Há muito que queria comentar um poema do Alemtagus, autor que muito admiro e que, ao longo dos anos, tem vindo a tornar-se um dos mais interessantes deste site, pelo cruzamento da herança clássica (por exemplo, da canção camoniana) com elementos de modernidade (pelo arrojo e originalidade das imagens que usa), o que resulta em objetos poéticos verdadeiramente singulares no universo do Luso-Poemas e não só.

A série "Poesia de um Canalha" foi iniciada em março do ano passado, tendo inclusive direitos de destaque no primeiro "Café com Versos", por ser um bom exemplo da forma como Alemtagus concebe e realiza o seu projeto poético: em conjuntos temáticos que se prolongam ao longo de meses, explorando certas imagens ou determinadas formas fixas de poesia.

O sétimo poema desta série constitui-se como centro de um tríptico que engloba os poemas números seis e oito, que interpreto como uma longa apóstrofe à poesia – um "tu" que é invocado em três momentos distintos, que correspondem a cada uma das sextilhas, e que eu gostaria de sistematizar através de três palavras: provocação, humildade, pedido.

Do título, detenho-me sobretudo no advérbio "ainda" porque me parece mais óbvia a interpretação da expressão "os pássaros voavam", como referência à liberdade poética. Quanto ao referido advérbio torna-se mais interessante por combinar a ideia de simples posicionamento temporal (ou seja, sinónima de "no tempo em que os pássaros voavam") com a ideia de transitoriedade e de nostalgia (isto é, aludindo ao facto de que, atualmente, já não voam, algo que será posteriormente esclarecido ao longo deste comentário).

A primeira estrofe abre com a forma verbal "julgas", em que se faz a afirmação do conhecimento pessoal da poesia, – não enquanto técnica, mas enquanto visão do mundo -- em forma de provocação ou desafio.
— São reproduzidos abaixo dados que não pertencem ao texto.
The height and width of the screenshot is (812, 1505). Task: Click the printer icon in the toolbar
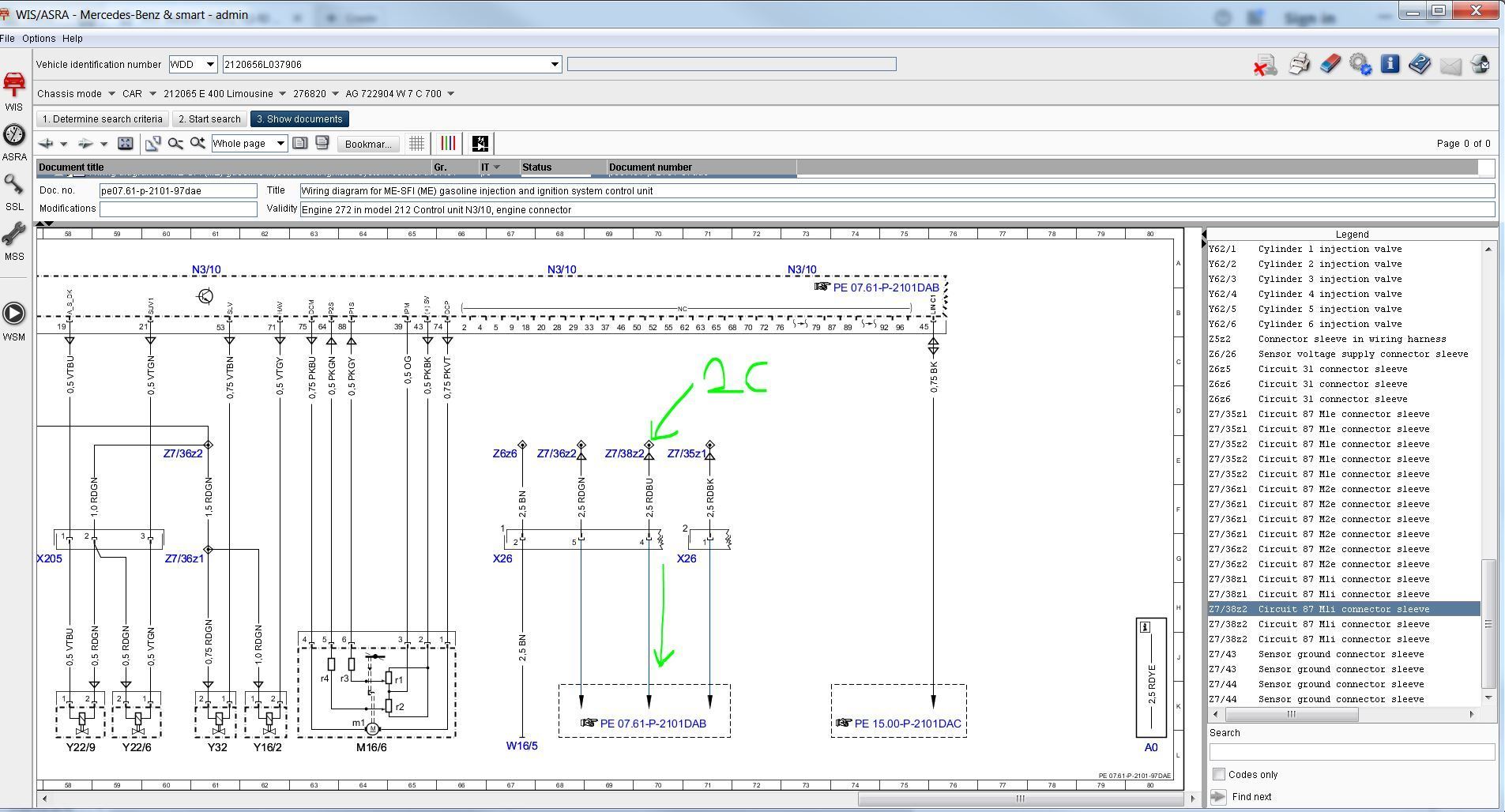coord(1299,65)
Desse ponto de vista, fica subentendida a definição de poesia enquanto "gritos/estridentes", "ecos dessa loucura escrita em branco", "mitos/urbanos de olhos fechados na vida" – ou seja, enquanto poder demiúrgico de revelação do poder da palavra.

Mas há um preço a pagar por esse poder criador de "saciar os mitos" da poesia: a dor do autoconhecimento, quando a poesia vem "trespassar o peito" ou usar os seus "sabres" para "fatiar" "portas e almas do corpo" (talvez haja aqui uma referência às múltiplas identidades que se abrem ao "eu" quando acede à sabedoria poética).

Um pormenor de particular expressividade está relacionado com o verbo "dever": que pode ser interpretado enquanto obrigação ou enquanto dívida: ambas apontando para o facto de que, para o "eu", a poesia não é um divertimento, um luxo de erudito, mas algo que -- como diz no primeiro poema da série -- "corre nas veias", um "mal que me afoga", algo que o invade e que é a sua própria essência.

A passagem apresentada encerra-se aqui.